Offer Optional Scaffolding Activities
Time required: Varies
Grading: None
Disciplines: All
Why: Well done student work is easier and more rewarding to grade, but most “content” instructors don’t have time for required scaffolding activities that can improve student writing. Developing optional/recommended scaffolding activities for students to use as they prepare assignments can vastly improve their processes and performance without requiring an ongoing time commitment from you.
How: For an existing writing assignment, consider the requirements that students struggle with based on your past history with the assignment. If you’re developing a new writing project, consider how you (as an experience scholar in your discipline) would go about completing the assigned task.
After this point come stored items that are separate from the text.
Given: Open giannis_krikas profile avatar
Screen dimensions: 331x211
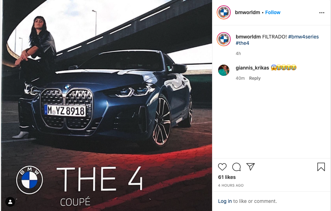Looking at the screenshot, I should pyautogui.click(x=224, y=70).
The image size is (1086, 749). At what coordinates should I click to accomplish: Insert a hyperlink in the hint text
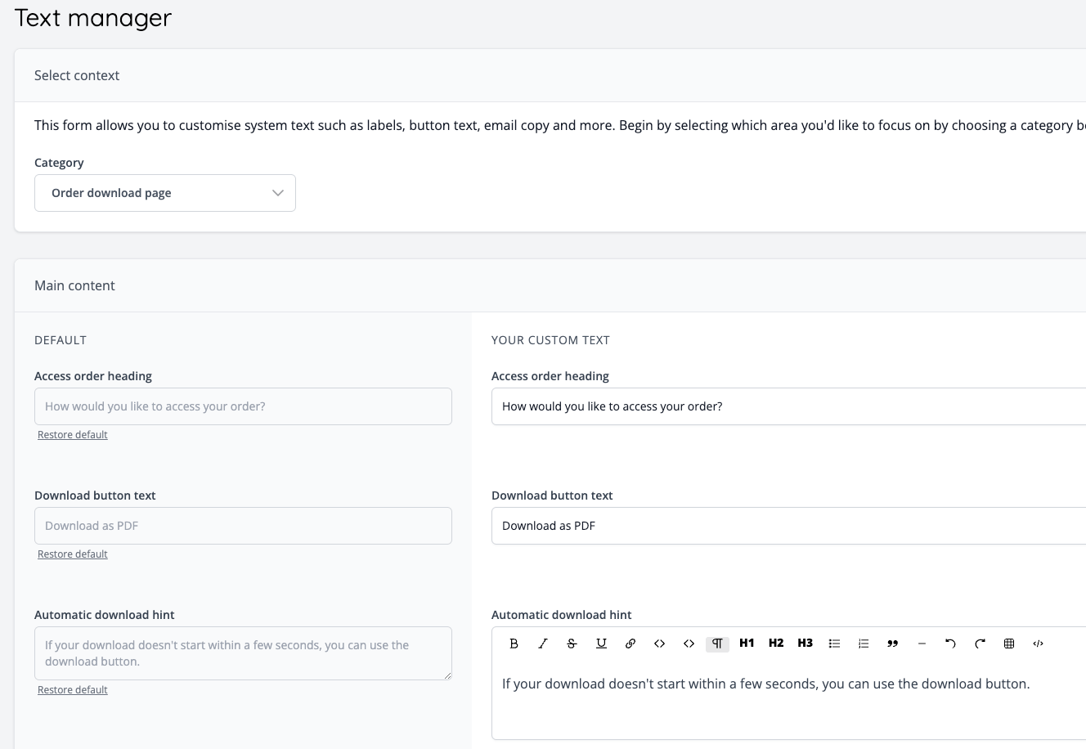point(631,644)
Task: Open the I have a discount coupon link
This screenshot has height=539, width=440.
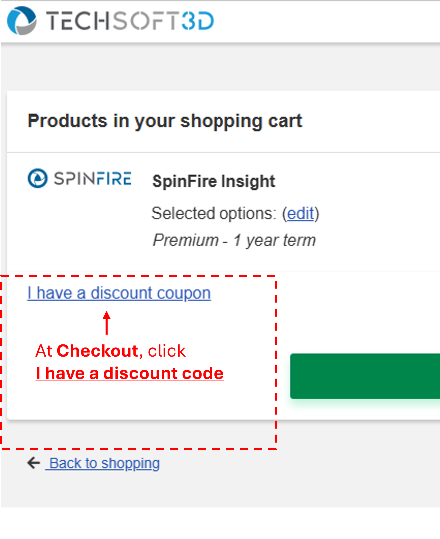Action: point(119,293)
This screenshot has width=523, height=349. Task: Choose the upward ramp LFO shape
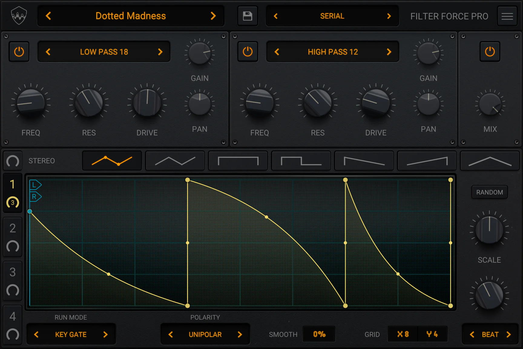[x=427, y=161]
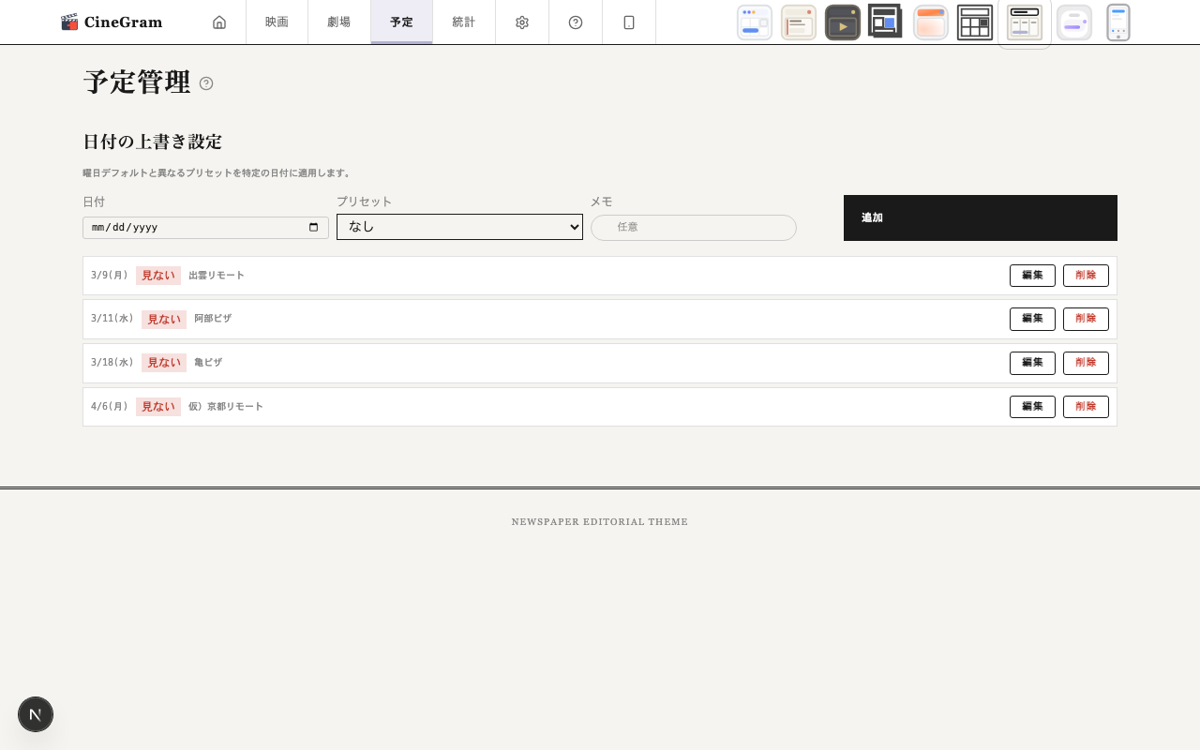Click the home icon in navigation

(x=219, y=23)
Use these insights to develop either annotated directions or additional worksheets for students to use as they complete the assignment.
Good scaffolding activities/information that students should be aware of might include:
- Nutshell writing (as noted in a previous tip): to provide clarity on the purpose of the assignment
- Checklists (also noted in a previous tip): consider structuring your checklist as an ordered list of suggested steps to reflect the process that you might use yourself in completing the assignment, with inclusion of a suggested date of completion for each step
- Thesis statement: for thesis-based assignments, direct students to actually write out the thesis statement first or very early in the project
- Search terms/strategies (more on this in an upcoming tip): students often struggle with finding appropriate discipline-specific sources; help them out by having them identify search terms and keywords at the beginning of their project
- Consider including a video link for help with this: Keywords and Subject Headings
- Also consider including a link to the LCC Ask A Librarian page
- Writing the first paragraph and the last paragraph before writing anything else
- Providing models (good and poor) and suggesting that students critique them (as noted in a previous tip)
- Providing note-taking templates with space to record citation information, or linking to information on good note-taking (such as this page: Take Notes)
Offer to give feedback to students who email you their completed worksheet and/or upload their worksheet to a designated submission folder.